Instructions for the task =
Please keep to the lines below from the one with "Revista Contemporanul (1132, 2079)" through the one with "[Email] (1255, 20)", and restate them word for word, ends included.

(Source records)
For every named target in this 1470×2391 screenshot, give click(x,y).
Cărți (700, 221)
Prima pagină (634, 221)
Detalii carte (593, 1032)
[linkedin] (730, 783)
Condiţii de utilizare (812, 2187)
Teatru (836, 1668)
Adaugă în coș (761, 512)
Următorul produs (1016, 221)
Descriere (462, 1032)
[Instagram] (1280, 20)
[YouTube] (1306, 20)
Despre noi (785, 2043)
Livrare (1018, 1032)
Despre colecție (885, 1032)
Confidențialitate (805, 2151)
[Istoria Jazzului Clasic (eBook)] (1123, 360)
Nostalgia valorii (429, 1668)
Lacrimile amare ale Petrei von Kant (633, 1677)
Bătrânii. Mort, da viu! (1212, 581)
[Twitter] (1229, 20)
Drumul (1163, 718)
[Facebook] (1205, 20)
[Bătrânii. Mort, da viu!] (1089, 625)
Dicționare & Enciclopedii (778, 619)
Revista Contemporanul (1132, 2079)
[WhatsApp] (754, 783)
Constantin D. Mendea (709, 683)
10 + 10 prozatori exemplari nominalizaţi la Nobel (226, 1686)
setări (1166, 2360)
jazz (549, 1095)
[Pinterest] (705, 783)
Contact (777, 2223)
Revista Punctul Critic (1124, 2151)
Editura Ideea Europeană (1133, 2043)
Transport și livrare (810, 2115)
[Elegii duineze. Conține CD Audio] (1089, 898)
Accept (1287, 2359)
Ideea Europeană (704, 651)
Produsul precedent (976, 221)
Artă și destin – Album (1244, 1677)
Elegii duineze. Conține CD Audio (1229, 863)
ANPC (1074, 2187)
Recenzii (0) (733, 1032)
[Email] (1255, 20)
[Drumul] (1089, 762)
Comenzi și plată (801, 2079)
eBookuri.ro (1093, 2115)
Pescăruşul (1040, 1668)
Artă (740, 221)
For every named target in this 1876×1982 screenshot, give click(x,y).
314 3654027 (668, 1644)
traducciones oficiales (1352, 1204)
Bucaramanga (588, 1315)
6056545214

Answer to the exercise =
Revista Contemporanul (1132, 2079)
[WhatsApp] (754, 783)
Constantin D. Mendea (709, 683)
10 + 10 prozatori exemplari nominalizaţi la Nobel (226, 1686)
setări (1166, 2360)
jazz (549, 1095)
[Pinterest] (705, 783)
Contact (777, 2223)
Revista Punctul Critic (1124, 2151)
Editura Ideea Europeană (1133, 2043)
Transport și livrare (810, 2115)
[Elegii duineze. Conține CD Audio] (1089, 898)
Accept (1287, 2359)
Ideea Europeană (704, 651)
Produsul precedent (976, 221)
Artă și destin – Album (1244, 1677)
Elegii duineze. Conține CD Audio (1229, 863)
ANPC (1074, 2187)
Recenzii (0) (733, 1032)
[Email] (1255, 20)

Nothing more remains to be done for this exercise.